Феодосия присела поближе к скомороху, поцеловала его в грудь, в плечи, быстро осыпала невесомыми прикосновениями уст щеки, скулы. Прикоснулась к густым кудрям, завешавшим лоб.
– Отчего ты не на пробор кудри носишь? Надо власы на пробор расчесывать, как делали святые апостолы, ученики Христа.
– Не святой аз, Феодосьюшка, – промолвил Истома, отводя Феодосьину длань. – Это ты у меня ласточка безгрешная, вот и власа твои на две стороны расчесаны, на две косы… А при мне-то святых вон выносить надо, чтоб не оскорбились оне глумами актера, так что ношу власы, как придется.
– Две косы девице надо носить, а не одну, чтоб одинокой не остаться, так тетка Матрена речет.
– Да такая велико лепная княгиня, как ты, разве засидится одна?
Феодосья шутливо покрасовалась, подержав косы в руках. И вновь ухватилась за Истомину буйную голову.
– Нет, дай я тебе кудри учешу, хочешь – с елеем?
Феодосья приподняла перстами пахнущие дымом волосы скомороха и провела по лбу.
– Что это? – сперва рассеянно сказал она.
Потом удивилась, не веря своим зеницам.
И в ужасе отдернула руку.
Как она раньше не узрела? Господи! Господи!!
– Али ты буквиц никогда не зрела? – холодно спросил Истома.
– Буки… Истомушка, что же это?
Рубец, едва заживший, болезненно-розовый, особенно страшный в неверных колебаниях свечного пламени, рваным, диким мясом изгибался буквицей «буки».
– Бунтовщик… Сиречь – разбойник, – едва слышно пробормотала Феодосья и поднесла перста, хранящие каленую печать, к своим устам.

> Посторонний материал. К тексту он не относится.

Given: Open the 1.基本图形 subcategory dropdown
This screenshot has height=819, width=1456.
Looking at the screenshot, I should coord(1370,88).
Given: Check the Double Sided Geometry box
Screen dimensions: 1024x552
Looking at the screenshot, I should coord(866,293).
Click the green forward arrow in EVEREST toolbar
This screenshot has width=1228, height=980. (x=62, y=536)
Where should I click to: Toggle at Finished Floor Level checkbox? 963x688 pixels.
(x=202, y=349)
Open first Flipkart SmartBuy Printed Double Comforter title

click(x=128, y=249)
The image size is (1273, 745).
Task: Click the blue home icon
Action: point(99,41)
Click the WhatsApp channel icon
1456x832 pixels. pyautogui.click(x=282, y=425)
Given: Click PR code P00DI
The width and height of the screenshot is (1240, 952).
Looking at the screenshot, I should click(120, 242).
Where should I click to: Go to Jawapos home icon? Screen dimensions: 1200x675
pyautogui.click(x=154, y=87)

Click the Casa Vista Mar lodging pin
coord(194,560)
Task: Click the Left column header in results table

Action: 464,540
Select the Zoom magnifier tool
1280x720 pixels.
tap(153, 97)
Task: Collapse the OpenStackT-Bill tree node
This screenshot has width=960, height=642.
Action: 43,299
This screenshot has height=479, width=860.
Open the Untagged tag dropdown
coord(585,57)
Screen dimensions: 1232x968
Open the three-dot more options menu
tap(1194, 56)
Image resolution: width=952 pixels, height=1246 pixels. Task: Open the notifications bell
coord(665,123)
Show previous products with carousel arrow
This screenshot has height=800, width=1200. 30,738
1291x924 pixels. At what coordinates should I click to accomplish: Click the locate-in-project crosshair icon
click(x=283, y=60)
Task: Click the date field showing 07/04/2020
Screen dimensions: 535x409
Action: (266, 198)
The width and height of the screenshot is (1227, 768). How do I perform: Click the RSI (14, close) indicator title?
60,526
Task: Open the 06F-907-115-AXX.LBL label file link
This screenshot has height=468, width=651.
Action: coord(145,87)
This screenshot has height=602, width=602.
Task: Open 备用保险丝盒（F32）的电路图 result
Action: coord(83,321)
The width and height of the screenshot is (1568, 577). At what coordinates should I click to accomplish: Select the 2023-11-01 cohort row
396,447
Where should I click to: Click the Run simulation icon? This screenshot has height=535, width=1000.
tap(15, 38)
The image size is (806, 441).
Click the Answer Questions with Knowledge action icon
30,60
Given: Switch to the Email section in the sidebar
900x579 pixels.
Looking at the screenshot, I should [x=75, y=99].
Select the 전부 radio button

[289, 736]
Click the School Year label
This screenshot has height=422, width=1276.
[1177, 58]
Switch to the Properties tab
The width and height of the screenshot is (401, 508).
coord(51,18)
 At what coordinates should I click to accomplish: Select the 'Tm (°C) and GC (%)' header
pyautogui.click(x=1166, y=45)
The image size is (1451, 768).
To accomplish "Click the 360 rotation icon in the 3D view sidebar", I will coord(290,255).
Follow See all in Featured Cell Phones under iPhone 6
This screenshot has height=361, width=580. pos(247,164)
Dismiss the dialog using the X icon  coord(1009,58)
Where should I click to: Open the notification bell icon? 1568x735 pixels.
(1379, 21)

Ей хотелось облегчить боль Истомы, покрыв шрам поцелуями, вытянув из него устами муки огненные. Но рубец был так отвратителен, что в первое мгновение Феодосья не смогла осилить отвращение и прильнуть к нему губами. И потому поднесла перста, хранившие прикосновение, к губам – хотя бы так, не касаясь выболевшего мяса, приласкать Истомушку. Но дотронувшись до своих губ, она болезненно всхлипнула и, словно устыдившись собственной брезгливости, вдруг рьяно прильнула ко лбу скомороха.
– Да кто же заклеймил тебя, Истомушка, какой изверг?
В первый миг, когда Феодосья только разглядела преступную буквицу и явственно была поражена, Истома готовился извергнути грубо самые гадкие словеса. «Что, не знала, что буке давала? – должна была услышать Феодосья. – Всю обедню аз тебе говном испакостил?» И еще тьма срамословий слетелась к скомороху на язык. Но последние словеса Феодосьи изменили намерение Истомы. Не то чтобы он проникся и умилился ея жалостью, нет. Просто умыслил Истома, что простодушная Феодосья приняла клеймо за напрасное, ошибочное страдание. Ей, благолепной домашней девице, и в главу не пришло, что ее синеглазый Истомушка может быть разбойником! Разве разбойники такие?! Разве могут читать оне поэтические стихи? Ласкать? Целовать? Дрочить с нежностию? Называть «любушкой» и «ласточкой»?! И, желая еще раз любострастно смеситься с девицей, Истома ухватился за предположение Феодосьи.